He is not alone. In Paradox, Rey, and in Los últimos románticos Pío Baroja introduces a fresh and reckless note of social satire, while novelty of thought and style characterise Martínez Ruiz in Las confesiones de un pequeño filósofo and Valle-Inclán in Flor de Santidad and Sonata de otoño. These are the immediate hopes of the future. But prophecy is a vain thing: the future lies on the knees of the gods.


FOOTNOTES:

[1] ‘Nierva’ in Eugenio de Ochoa, Rimas inéditas (Paris, 1851), p. 305.

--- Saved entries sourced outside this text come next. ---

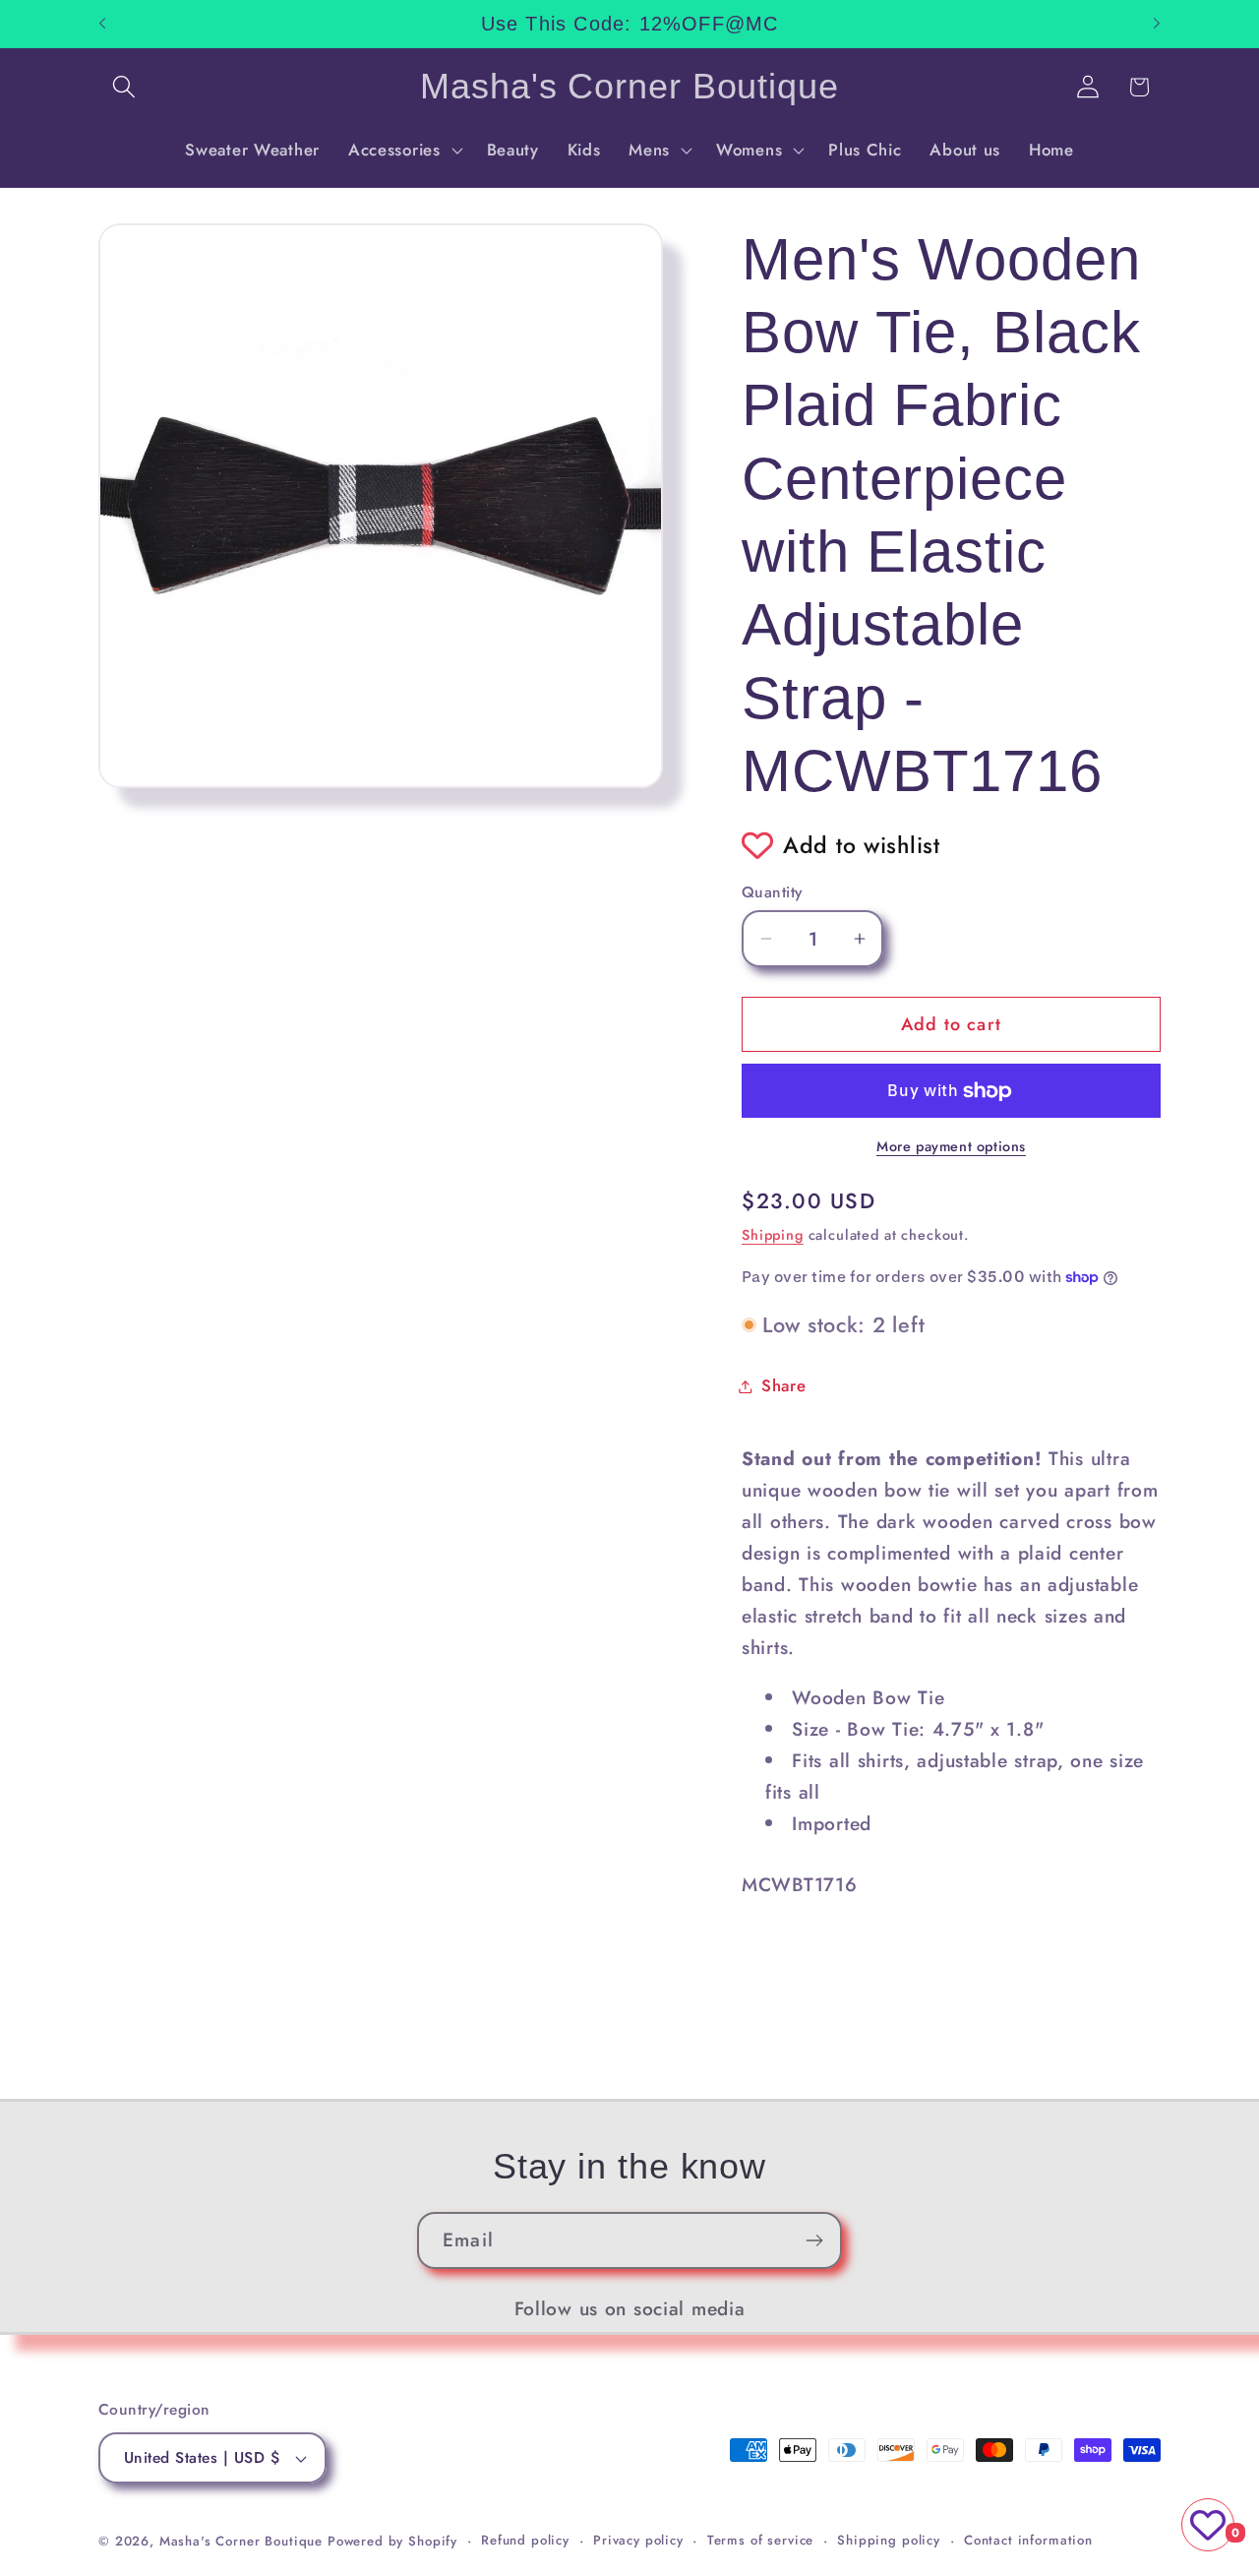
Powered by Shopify (392, 2541)
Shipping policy (888, 2540)
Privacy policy (638, 2540)
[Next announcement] (1156, 23)
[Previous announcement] (102, 23)
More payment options (951, 1146)
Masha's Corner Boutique (241, 2541)
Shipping (773, 1235)
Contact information (1028, 2540)
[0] (1208, 2525)
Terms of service (760, 2540)
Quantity (772, 892)
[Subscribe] (814, 2240)
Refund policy (525, 2540)
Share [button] (784, 1385)
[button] (124, 87)
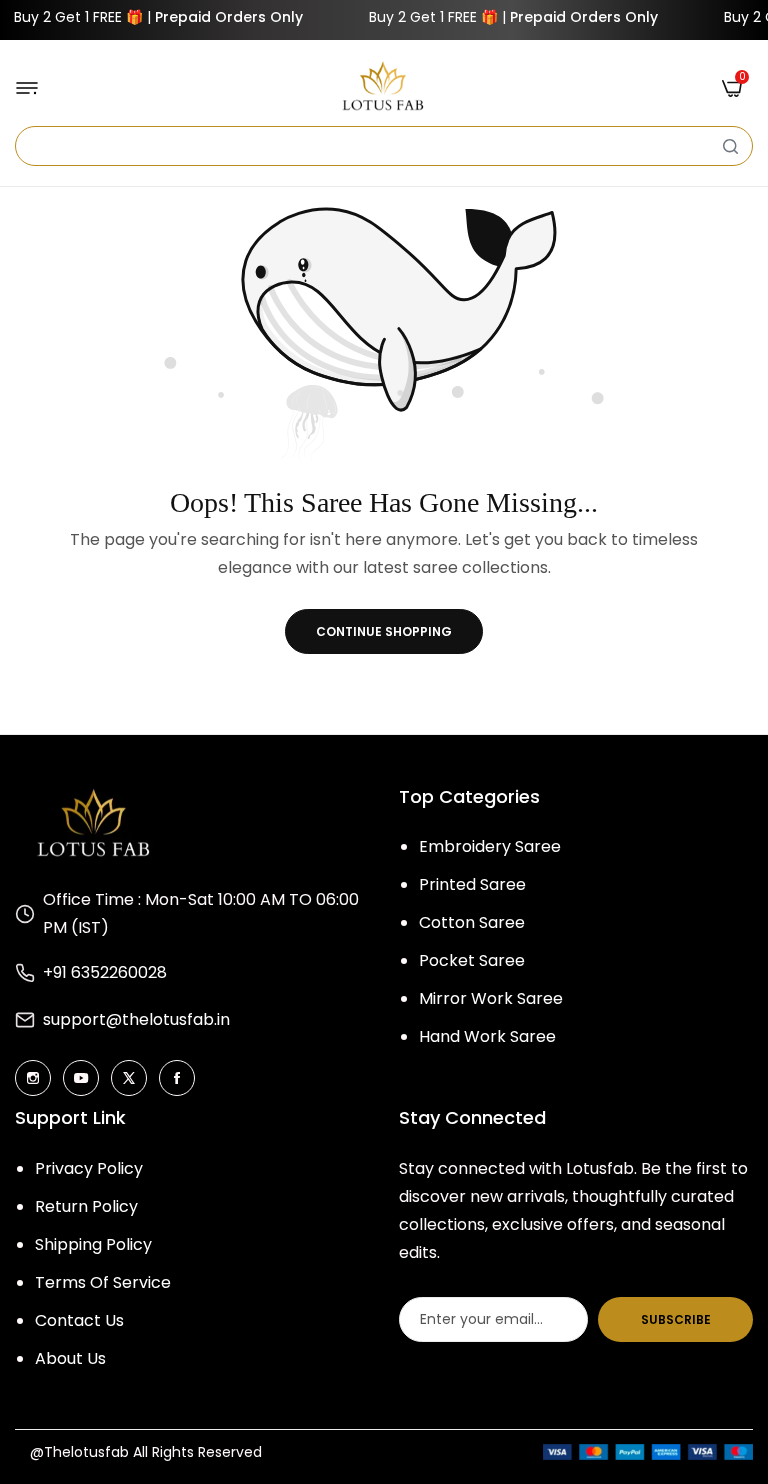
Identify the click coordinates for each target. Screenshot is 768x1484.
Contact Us (79, 1320)
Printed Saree (472, 884)
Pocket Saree (472, 960)
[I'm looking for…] (730, 146)
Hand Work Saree (487, 1036)
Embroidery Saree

[2] The Archpriest’s poems are preserved in three ancient manuscripts known respectively as the Gayoso, Toledo, and Salamanca MSS. (1) The Gayoso MS. was finished on Thursday, July 23, 1389; it formerly belonged to Benito Martínez Gayoso, came into the possession of Tomás Antonio Sánchez on May 12, 1787, and is now in the library of the Royal Spanish Academy at Madrid. (2) The Toledo MS., which belongs to the same period, has been transferred from the library of Toledo Cathedral to the Biblioteca Nacional at Madrid. (3) The Salamanca MS., formerly in the library of the Colegio Mayor de San Bartolomé at Salamanca, is now in the Royal Library at Madrid: though somewhat later in date than the Gayoso and Toledo MSS., it is more carefully written, and the text is less incomplete.

[3] In a contribution to the Jahrbücher der Literatur (Wien, 1831-2), vols. iv., pp. 234-264; lvi., pp. 239-266; lvii., pp. 169-200; lviii., pp. 220-268; lix., pp. 25-50. See the reprint in Ferdinand Wolf, Studien zur Geschichte der spanischen und portugiesischen Nationalliteratur (Berlin, 1859).

[4]

Interpone tuis interdum gaudia curis,

Ut possis animo quemvis sufferre laborem.—Disticha, iii. 6.

[5] In Letters from an English Traveller in Spain, in 1778, on the origin and progress of Poetry in that Kingdom (London, 1781). This work was published anonymously by John Talbot Dillon, who acknowledges his ‘particular obligations’ to the works of Luis José Velázquez, López de Sedano, and Sarmiento.